Les ventes immobilières au Liban au cours des neuf premiers mois de l'année en cours ont totalisé quelque 7 milliards de dollars, un bond de 60 % en comparaison avec la même période de 2009. En parallèle, les transactions immobilières ont enregistré une hausse de 25 %.
Au niveau des prix du marché immobilier, ces derniers ont progressé à un taux moyen de 25 % au cours des cinq dernières années, mais pourraient ralentir avant de se stabiliser à 10-15 % cette année, a rapporté en outre l'agence Bloomberg, citant le fondateur de l'agence immobilière Ramco, Raja Makarem.

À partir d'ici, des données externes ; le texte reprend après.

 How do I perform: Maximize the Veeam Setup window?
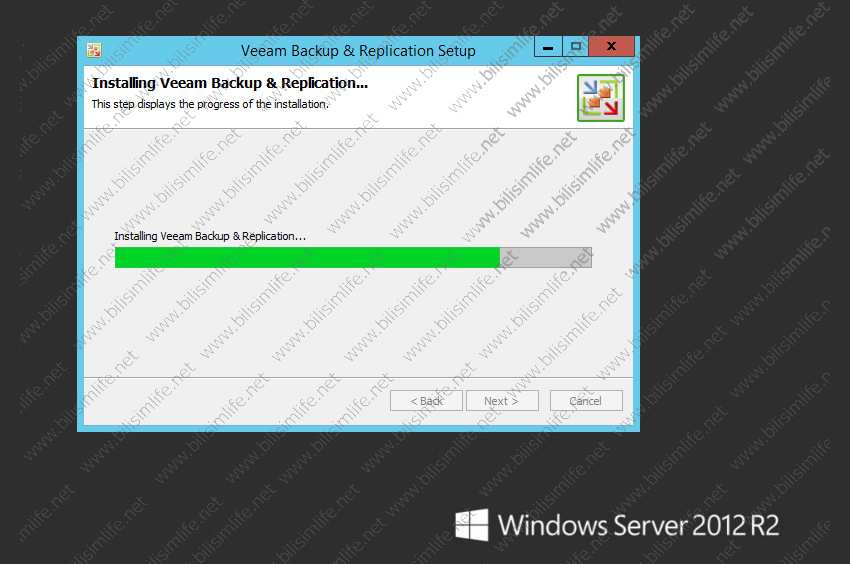tap(576, 47)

Cette croissance est due à l'amélioration de la situation politique et sécuritaire, qui a encouragé les investissements immobiliers. Les acquéreurs immobiliers libanais constituent aujourd'hui entre 80 et 90 % du total des transactions immobilières, selon les estimations.
Mais tandis que le Liban jouit d'un boom « qui dépasse toutes les attentes », la croissance du crédit immobilier ne suit pas le même rythme, de quoi calmer les inquiétudes relatives à l'éclatement d'une bulle, avait rassuré Marios Maratheftis, économiste en chef de la branche au Moyen-Orient de S&P, au cours d'un entretien accordé à Bloomberg un mois plus tôt. Dans les détails, les crédits immobiliers ont augmenté d'environ 20 % cette année, après avoir progressé de 16 % en 2009. « Remettons les choses dans leur contexte. En 2008, les Émirats arabes unis ont enregistré un bond de 50 % des prêts immobiliers », lorsque les prix des propriétés ont atteint un pic sans précédent à Dubaï, avant de retomber en chute libre, avait-il indiqué.
Les prêts immobiliers au Liban représentent aujourd'hui quelque 3,5 milliards de dollars, constituant seulement 3 % des bilans totaux des banques.